Let’s say you retired as a federal law enforcement officer (LEO) in 2012 at the age of 50. You’ve been receiving a Federal Employees Retirement System (FERS) Annuity Supplement for the last six years because you’re not eligible to receive Social Security. Four years before you retired, you divorced your spouse and have been paying alimony ever since. You’ve been living on a strict budget to make certain all of your bills are paid. Everything is going according to plan.
Then one day in 2017, you receive a notification from the Office of Personnel Management (OPM) telling you that it is reapportioning $10,000 from your Annuity Supplement to provide your former spouse with additional income. To make up for this reapportionment, the federal government is reducing your monthly Annuity Supplement check by $250 for the next 40 months. You do the math and realize that the reduction means you can no longer afford to pay all of your bills.
For nearly 600 retired LEOs, this scenario is what they’ve had to deal with since OPM notified them that their Annuity Supplement payments would be reduced, because OPM decided to retroactively pay their ex-spouses a share of it. These notifications came without warning, and the implementation of the reductions were almost immediate. They all came out of the blue.
Some retirees fought back by filing appeals with the Merit Systems Protection Board (MSPB), claiming that they were under the impression that their Annuity Supplements would not be reapportioned to their former spouses after their divorces had been finalized, unless a state court ordered it. In light of the appeals, OPM recently claimed it has rescinded its retroactive reapportionments, but annuitants have stated their Annuity Supplement checks continue to reflect the lower amount.

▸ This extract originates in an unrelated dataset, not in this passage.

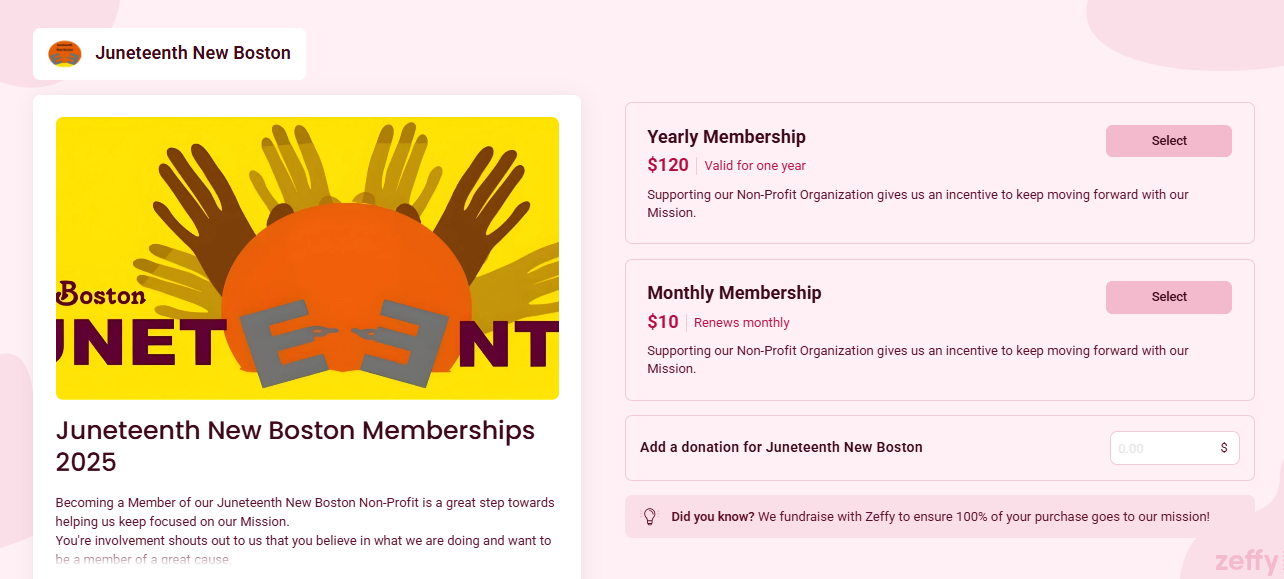Select the Monthly Membership plan

pos(1168,297)
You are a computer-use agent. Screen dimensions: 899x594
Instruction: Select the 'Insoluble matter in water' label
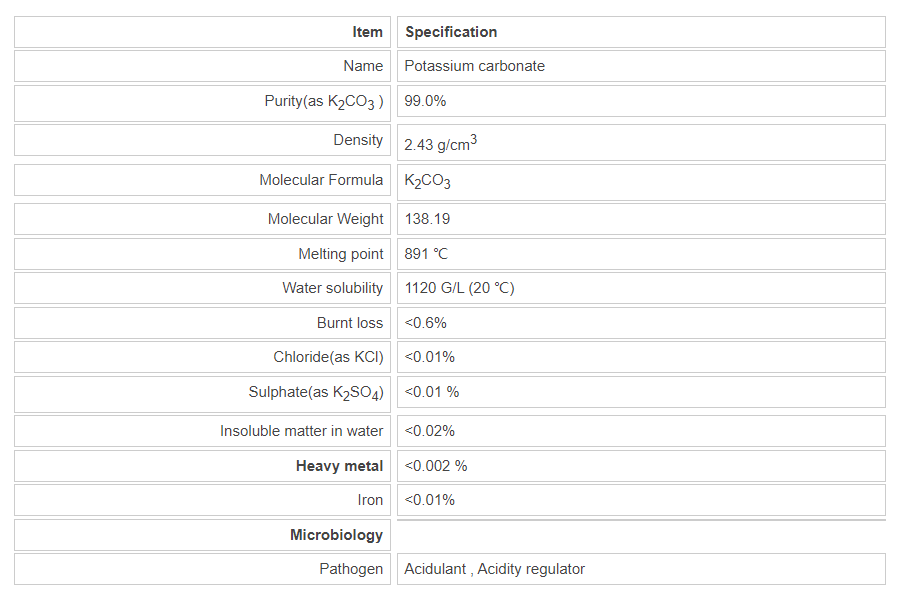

Setting aside any questions regarding the legality of OPM’s decision to retroactively reapportion a supplemental annuity to the ex-spouses of LEOs, this matter reiterates the need for anyone receiving FERS benefits to speak up if they see anything negatively happening to their retirement checks. No matter how long someone has been retired from public service, they are afforded the right to appeal decisions by OPM that adversely affect them and their annuities.
Retirees should first file an appeal with OPM requesting a reconsideration of its initial decision, if it states in writing there is a right to reconsideration (which it normally should). When OPM notified retired LEOs that it was retroactively reapportioning their Annuity Supplement payments, those were written as final decisions, meaning there was no right to appeal further within OPM. When that is the case, retirees should file appeals directly to the MSPB.
Appeals to OPM for reconsideration must be made within 30 calendar days of receiving the initial decision in writing. If OPM takes up the reconsideration, it must issue a final reconsideration decision in writing to the retiree, any competing claimants and the retiree’s former agency, if necessary. The timeline may be extended if a retiree proves he or she was not aware of the time limit or could not make the request by the deadline due to circumstances beyond his or her control.
Appeals to the MSPB are the same for retirees as active federal employees. Appeals must be filed at the nearest regional or field MSPB office within 30 days of OPM issuing its final decision. If MSPB accepts the appeal as within its jurisdiction, it will assign an administrative judge to hear the case and issue a ruling.
If either side is dissatisfied with the administrative judge’s decision, the case can then be appealed to the full MSPB Board (of which there is none, currently, due to the lack of a quorum) or to the US Court of Appeals for the Federal Circuit. If the ruling goes against the retiree at the full Board, the retiree still has the option of filing an appeal to the United States Court of Appeals for the Federal Circuit.
Ultimately, retired federal employees should exercise their rights to appeal any OPM decisions that adversely affect their FERS benefits. These individuals spent years paying into the retirement system, so the very least they should expect in return is to receive what they are scheduled to receive.